* **Passage shown**:
-- Opening Marker --

Who Will Lead in a World on Fire?

kuwaitoilfires, Tech. Sgt. David McLeod, US military, public domain

The state of global affairs hasn’t been this poor in over seven decades. Russia blatantly affected US presidential credibility in many ways by overtly and covertly meddling in the process. And they still keep amassing troops in Belarus and the border with Ukraine. Putin, for good reason, seems to believe the Europeans will do nothing to stop him from causing utter disarray on Europe’s eastern flank. Meanwhile, President Obama continues an apology tour in Europe by encouraging anti-Trump protesters. Putin has wagered correctly that the West is weak and vulnerable.

Iran continues breaking the so-called peace deal they made with the P5 + 1. Not only have they recently hijacked an American boat and buzzed US warships, but have made frequent promises to destroy Israel and America. Was this the peace deal western powers had in mind when they supposedly reigned in Iran’s nuclear weapons program?

-- Closing Marker --

* **Exercise description**:
Copy the piece on world leadership word for word, from "kuwaitoilfires, Tech. Sgt." to "weak and vulnerable.".

* **Record excerpts**:
-- Opening Marker --

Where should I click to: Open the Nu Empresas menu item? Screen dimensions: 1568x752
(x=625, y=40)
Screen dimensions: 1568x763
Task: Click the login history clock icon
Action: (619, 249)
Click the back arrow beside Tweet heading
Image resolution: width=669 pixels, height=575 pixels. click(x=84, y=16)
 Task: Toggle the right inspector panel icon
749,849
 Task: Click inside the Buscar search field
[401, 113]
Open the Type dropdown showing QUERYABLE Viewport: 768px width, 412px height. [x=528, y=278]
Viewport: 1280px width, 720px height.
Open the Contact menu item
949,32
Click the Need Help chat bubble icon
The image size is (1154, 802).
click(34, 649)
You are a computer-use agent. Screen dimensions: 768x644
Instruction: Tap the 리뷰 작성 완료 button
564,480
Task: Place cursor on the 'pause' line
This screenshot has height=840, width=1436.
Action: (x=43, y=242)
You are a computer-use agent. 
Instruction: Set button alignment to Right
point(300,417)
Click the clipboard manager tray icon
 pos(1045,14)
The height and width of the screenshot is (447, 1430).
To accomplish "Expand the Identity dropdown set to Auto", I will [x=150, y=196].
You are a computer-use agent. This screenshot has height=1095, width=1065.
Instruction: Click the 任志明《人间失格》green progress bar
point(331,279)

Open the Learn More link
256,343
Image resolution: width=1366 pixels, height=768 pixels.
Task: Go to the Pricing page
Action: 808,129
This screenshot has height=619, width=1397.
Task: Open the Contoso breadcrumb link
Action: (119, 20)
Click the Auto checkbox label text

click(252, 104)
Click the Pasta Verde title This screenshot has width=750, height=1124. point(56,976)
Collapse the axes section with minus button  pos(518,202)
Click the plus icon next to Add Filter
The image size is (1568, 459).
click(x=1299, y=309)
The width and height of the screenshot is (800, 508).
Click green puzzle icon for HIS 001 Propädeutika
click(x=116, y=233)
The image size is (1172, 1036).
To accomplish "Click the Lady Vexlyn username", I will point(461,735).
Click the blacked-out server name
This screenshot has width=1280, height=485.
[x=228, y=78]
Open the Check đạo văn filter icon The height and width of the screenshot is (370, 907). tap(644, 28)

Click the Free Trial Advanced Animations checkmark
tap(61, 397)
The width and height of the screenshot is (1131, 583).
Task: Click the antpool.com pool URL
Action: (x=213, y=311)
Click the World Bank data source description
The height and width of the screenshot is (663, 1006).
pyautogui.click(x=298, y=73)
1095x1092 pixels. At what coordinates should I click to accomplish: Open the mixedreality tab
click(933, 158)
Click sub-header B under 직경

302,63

-- Closing Marker --

* **Result below**:
kuwaitoilfires, Tech. Sgt. David McLeod, US military, public domain

The state of global affairs hasn’t been this poor in over seven decades. Russia blatantly affected US presidential credibility in many ways by overtly and covertly meddling in the process. And they still keep amassing troops in Belarus and the border with Ukraine. Putin, for good reason, seems to believe the Europeans will do nothing to stop him from causing utter disarray on Europe’s eastern flank. Meanwhile, President Obama continues an apology tour in Europe by encouraging anti-Trump protesters. Putin has wagered correctly that the West is weak and vulnerable.